Micronutrients are required for normal growth, development and yield of crops.  Fore example, cotton needs Zn for the normal pollen production.  Boron application to groundnut reduced the occurrence of ill filled pods and enhance the yield. Whereas, Boron application to the coconut reduce the barren nut production.  Pulses need molybdenum for better nodulation.  Manganese application to gingelly increases its oil content an seed yield.  Copper deficiency in citrus causes die-back disease.  Besides the application of needed dose of N,P and K fertilizers, Zn application increased the yields by over 300 kg/ha in rice, 800 kg/ha in maize, 500 kg/ha in soybean and 200 kg/ha in groundnut.  By testing the soils, the farmers can apply the needed micronutrients, or they can also grow tolerant crop in their field.  For example certain varieties of soybean can tolerate Zn deficiency, the varieties M-2 and Davis can tolerate molybdenum deficiency.  Such tolerant varieties are being developed in other crops as well and they will be available for cultivation in micronutrient deficient soils in course of time. 

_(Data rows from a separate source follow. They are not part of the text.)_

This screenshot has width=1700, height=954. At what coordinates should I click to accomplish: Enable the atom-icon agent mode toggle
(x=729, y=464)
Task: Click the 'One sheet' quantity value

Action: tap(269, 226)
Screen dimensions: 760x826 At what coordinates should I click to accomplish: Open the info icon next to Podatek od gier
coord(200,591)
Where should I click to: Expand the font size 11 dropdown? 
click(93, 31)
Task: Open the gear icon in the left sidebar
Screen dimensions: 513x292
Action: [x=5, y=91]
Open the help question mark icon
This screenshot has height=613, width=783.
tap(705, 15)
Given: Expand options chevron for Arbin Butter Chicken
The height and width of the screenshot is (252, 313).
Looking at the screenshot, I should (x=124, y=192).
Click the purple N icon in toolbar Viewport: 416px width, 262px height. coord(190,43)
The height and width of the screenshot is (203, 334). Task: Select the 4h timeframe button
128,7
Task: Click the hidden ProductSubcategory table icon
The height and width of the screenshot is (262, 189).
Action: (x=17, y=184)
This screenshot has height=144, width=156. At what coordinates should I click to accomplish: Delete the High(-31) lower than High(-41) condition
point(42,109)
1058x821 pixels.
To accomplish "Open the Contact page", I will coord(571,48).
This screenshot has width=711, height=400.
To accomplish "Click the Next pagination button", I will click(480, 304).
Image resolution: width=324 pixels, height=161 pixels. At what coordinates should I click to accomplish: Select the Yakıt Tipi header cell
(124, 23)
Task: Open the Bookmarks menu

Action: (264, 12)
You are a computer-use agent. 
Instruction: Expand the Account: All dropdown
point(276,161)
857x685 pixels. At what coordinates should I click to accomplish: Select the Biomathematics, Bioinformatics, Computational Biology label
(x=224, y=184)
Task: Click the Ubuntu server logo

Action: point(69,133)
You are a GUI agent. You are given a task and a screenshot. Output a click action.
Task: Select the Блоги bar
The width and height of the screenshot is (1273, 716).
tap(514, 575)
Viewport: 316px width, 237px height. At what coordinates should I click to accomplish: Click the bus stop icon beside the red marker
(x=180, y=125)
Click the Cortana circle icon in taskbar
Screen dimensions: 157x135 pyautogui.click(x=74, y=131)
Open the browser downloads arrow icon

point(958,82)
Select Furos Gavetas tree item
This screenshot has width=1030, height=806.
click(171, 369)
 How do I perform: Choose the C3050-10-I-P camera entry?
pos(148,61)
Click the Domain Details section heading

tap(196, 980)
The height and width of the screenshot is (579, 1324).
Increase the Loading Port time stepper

Each nutrient is needed to a particular level for each crop.  If any deficiency or toxicity arises in soil, phonological symptoms will be exhibited by the crops accordingly.  For example, Fe deficiency will cause chlorosis of younger leaves.  Nitrogen, phosphorus and potassium deficiency symptoms will be first exhibited in the older leaves.  Therefore, a thorough knowledge on the nutrient deficiency symptoms with respect of agricultural and horticultural crop is very much essential to take appropriate measures to offset the yield loss.  Any attempt to indiscriminate application of nutrients especially micronutrients are likely to cause deficiency of other nutrients leading to crop loss.  For example, excess application of Zinc will result in decreased uptake of Copper and Manganese leading to deficiency of Copper and Manganese.  Sometimes under certain situation like strongly acidic soils, toxicities of certain micronutrients is likely to occur due to their excess availability.  Further, the toxicities created by imbalance of applied nutrients or improper dose / concentration of applied nutrients has been encountered occasionally.  Therefore, there is an absolute need for a thorough knowledge on the deficiency and the toxicity symptoms of each nutrient.  It is also necessary to have a complete understanding and through expertise in the subject so as to distinguish the deficiency and toxicity symptoms of various nutrient elements from one another.

Much interest to micronutrients in India was shown only after the discovery of field scale Zn deficiency of rice at Pantnagar in mid 1960’s.  Within a short period of time, micronutrients research in Indian agriculture became a major field of activity and the Indian Council of Agriculture Research (ICAR) initiated in 1969, the all India coordinated schemes for research on micronutrients in soils and plants.  Extensive work has been done under this scheme as well as independently by the Universities, Institutes, Agricultural departments and Industries.  Major areas of research were on delineation of deficient areas, identification of deficiencies, establishment of certain critical limits for soils and crops, amelioration measures and crop response to application of micronutrient fertilizers.  Simultaneously promotion and marketing of micronutrient fertilizers were primarily done by the industries and government agencies.  Tamil Nadu Agricultural University has done extensive research on the micronutrients for the past more than 25 years.  The work done so for has been brought out as a book entitled “25 years of micronutrient research in soils and crops of Tamil Nadu”.